Hatsuhiko USAMI. He received his B.S. degree from Meijo University, and M.S. and Ph.D. degrees in mechanical engineering from Nagoya Institute of Technology, Japan. From 1995, he has been working for Mechanical Engineering Department of Meijo University. His current position is a professor and a member of Materials Science and Engineering Department. His research areas focus on material design including surface modification and texturing for tribological application.
Tatsuya NIIMI. He received his B.S. degree in electrical and electronic engineering from Gifu University, Japan, in 2010. His current position is an engineer of Kanefusa Corporation. His research areas cover effects of surface texture fabricated by interrupted micro cutting on tribological properties.
Yoshinori SAWAE. He received his B.S., M.S., and Dr. Eng. degrees in mechanical engineering from Kyushu University, Japan, in 1991, 1993, and 1997, respectively. He joined Department of Mechanical Engineering, Faculty of Engineering, Kyushu University as a lecturer in 1996 and became a professor of Machine Elements and Design Engineering Laboratory in 2011. His primal research area is biotribology, especially working on the in vivo wear mechanism of prosthetic joint materials and the lubrication mechanism of natural synovial joint.

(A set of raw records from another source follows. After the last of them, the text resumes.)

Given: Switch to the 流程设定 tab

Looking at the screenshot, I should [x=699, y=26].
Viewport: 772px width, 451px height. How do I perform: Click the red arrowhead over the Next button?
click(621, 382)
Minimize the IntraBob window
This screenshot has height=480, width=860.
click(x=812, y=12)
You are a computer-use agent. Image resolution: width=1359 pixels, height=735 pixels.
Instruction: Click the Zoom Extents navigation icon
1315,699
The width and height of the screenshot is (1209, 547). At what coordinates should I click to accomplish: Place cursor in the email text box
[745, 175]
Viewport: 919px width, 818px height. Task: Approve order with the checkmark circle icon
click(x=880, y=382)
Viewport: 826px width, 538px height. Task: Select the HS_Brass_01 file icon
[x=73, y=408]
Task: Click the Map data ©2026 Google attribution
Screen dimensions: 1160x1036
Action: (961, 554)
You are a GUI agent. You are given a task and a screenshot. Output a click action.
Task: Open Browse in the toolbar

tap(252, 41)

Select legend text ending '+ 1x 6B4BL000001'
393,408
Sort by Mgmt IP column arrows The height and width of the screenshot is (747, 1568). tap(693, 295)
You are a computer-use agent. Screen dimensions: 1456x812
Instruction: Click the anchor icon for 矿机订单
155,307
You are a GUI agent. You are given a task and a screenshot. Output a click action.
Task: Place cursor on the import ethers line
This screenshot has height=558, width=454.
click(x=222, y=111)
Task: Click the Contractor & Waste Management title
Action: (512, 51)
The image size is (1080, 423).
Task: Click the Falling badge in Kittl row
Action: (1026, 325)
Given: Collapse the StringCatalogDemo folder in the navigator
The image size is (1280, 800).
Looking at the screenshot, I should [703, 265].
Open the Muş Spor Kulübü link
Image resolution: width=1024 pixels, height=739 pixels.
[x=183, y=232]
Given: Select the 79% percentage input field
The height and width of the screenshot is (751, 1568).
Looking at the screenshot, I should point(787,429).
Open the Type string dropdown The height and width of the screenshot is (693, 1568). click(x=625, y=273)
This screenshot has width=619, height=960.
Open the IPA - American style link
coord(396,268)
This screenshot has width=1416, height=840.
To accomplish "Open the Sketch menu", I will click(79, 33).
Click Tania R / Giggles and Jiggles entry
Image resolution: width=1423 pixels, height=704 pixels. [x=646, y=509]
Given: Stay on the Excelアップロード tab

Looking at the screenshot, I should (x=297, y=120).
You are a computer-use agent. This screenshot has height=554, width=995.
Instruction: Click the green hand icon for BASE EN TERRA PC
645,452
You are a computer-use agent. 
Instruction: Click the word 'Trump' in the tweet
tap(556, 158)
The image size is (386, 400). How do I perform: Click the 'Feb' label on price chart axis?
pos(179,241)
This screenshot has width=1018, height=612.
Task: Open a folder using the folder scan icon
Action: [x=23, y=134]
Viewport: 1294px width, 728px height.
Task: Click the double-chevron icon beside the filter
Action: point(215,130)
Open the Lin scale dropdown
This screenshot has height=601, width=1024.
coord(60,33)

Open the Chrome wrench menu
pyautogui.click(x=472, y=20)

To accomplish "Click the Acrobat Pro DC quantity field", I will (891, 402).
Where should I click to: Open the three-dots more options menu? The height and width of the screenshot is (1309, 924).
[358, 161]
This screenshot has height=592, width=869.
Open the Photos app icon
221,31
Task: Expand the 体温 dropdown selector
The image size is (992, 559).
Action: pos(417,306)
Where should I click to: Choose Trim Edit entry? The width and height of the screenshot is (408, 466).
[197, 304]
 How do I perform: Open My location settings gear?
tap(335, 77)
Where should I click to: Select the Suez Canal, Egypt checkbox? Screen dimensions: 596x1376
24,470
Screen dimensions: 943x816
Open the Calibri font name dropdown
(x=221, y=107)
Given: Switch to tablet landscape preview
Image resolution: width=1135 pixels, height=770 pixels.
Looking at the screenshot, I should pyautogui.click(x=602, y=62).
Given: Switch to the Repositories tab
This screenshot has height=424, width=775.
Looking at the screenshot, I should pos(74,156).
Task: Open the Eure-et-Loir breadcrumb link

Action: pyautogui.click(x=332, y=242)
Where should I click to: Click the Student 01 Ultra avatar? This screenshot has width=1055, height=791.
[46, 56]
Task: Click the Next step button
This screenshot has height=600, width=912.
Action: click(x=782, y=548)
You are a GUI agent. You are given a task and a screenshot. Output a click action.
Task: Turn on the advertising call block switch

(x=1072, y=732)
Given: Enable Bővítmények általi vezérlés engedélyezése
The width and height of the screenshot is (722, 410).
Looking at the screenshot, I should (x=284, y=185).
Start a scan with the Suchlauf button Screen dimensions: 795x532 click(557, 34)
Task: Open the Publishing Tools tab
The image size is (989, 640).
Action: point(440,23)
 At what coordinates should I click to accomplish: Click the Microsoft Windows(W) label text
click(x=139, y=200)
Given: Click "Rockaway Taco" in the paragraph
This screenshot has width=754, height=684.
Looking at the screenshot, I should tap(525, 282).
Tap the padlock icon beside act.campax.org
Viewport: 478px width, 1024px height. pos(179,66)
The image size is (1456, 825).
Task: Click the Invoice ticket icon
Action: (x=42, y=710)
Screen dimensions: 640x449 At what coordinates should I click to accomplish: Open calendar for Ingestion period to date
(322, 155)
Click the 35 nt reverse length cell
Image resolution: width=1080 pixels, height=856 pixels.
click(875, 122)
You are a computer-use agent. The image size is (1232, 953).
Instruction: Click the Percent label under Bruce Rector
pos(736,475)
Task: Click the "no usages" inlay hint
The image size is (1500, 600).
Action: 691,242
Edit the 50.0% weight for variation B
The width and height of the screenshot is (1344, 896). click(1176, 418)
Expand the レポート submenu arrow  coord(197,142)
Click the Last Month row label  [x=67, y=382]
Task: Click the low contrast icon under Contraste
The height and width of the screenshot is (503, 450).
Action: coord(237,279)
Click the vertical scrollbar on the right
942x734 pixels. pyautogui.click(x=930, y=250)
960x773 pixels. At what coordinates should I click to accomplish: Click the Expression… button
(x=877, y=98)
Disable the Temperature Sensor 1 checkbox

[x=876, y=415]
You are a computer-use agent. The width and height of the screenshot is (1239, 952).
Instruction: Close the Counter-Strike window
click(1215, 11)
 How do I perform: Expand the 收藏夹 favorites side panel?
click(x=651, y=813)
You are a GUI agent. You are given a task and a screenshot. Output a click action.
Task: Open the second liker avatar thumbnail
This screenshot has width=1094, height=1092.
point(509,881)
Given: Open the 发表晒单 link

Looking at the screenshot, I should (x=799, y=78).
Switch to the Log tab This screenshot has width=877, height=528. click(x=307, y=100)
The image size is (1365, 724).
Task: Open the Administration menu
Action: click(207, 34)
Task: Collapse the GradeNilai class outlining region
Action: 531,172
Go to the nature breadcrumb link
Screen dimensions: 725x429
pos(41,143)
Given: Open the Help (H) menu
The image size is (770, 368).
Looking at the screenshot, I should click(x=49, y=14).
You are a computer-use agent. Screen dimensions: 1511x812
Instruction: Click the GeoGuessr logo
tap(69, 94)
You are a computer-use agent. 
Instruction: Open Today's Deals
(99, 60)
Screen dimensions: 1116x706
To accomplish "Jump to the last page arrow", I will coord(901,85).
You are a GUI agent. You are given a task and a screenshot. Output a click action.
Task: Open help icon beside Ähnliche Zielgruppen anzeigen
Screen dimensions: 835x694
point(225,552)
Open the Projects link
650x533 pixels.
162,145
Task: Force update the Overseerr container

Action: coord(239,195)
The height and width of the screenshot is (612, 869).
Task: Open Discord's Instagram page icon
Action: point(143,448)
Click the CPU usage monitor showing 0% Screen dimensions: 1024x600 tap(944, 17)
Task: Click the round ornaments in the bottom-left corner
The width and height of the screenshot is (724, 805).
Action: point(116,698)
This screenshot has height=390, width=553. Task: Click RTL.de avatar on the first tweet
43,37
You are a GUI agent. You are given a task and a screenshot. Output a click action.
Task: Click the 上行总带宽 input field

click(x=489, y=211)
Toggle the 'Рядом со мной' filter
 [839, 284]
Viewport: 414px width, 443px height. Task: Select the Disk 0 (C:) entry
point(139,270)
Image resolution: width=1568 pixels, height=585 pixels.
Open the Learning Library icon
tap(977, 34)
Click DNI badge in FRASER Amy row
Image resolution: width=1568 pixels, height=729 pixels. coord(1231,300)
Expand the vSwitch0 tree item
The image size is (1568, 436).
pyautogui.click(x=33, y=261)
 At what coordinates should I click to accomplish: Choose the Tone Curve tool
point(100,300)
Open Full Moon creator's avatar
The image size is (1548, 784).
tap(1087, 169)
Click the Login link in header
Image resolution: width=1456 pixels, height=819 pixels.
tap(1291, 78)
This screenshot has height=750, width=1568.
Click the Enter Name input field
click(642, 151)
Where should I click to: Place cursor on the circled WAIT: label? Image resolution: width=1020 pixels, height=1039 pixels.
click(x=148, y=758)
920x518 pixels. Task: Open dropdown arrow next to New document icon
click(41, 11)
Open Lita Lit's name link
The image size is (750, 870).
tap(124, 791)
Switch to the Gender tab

Ivan KŘUPKA. He received his M.S. and Ph.D. degrees in mechanical engineering from Brno University of Technology, Czech Republic, in 1990 and 1997, respectively. His current position is a professor and head of Tribology Group, Institute of Machine and Industrial Design, Faculty of Mechanical Engineering, Brno University of Technology. His research areas cover the mixed and elastohydrodynamic lubrication, surface texturing effect, and lubricant rheology.
Martin HARTL. He received his M.S. and Ph.D. degrees in mechanical engineering from Brno University of Technology, Czech Republic, in 1990 and 1997, respectively. His current position is a professor and head of Institute of Machine and Industrial Design, Faculty of Mechanical Engineering, Brno University of Technology. His research areas cover the boundary, mixed and elastohydrodynamic lubrication, roughness effect, and biotribology.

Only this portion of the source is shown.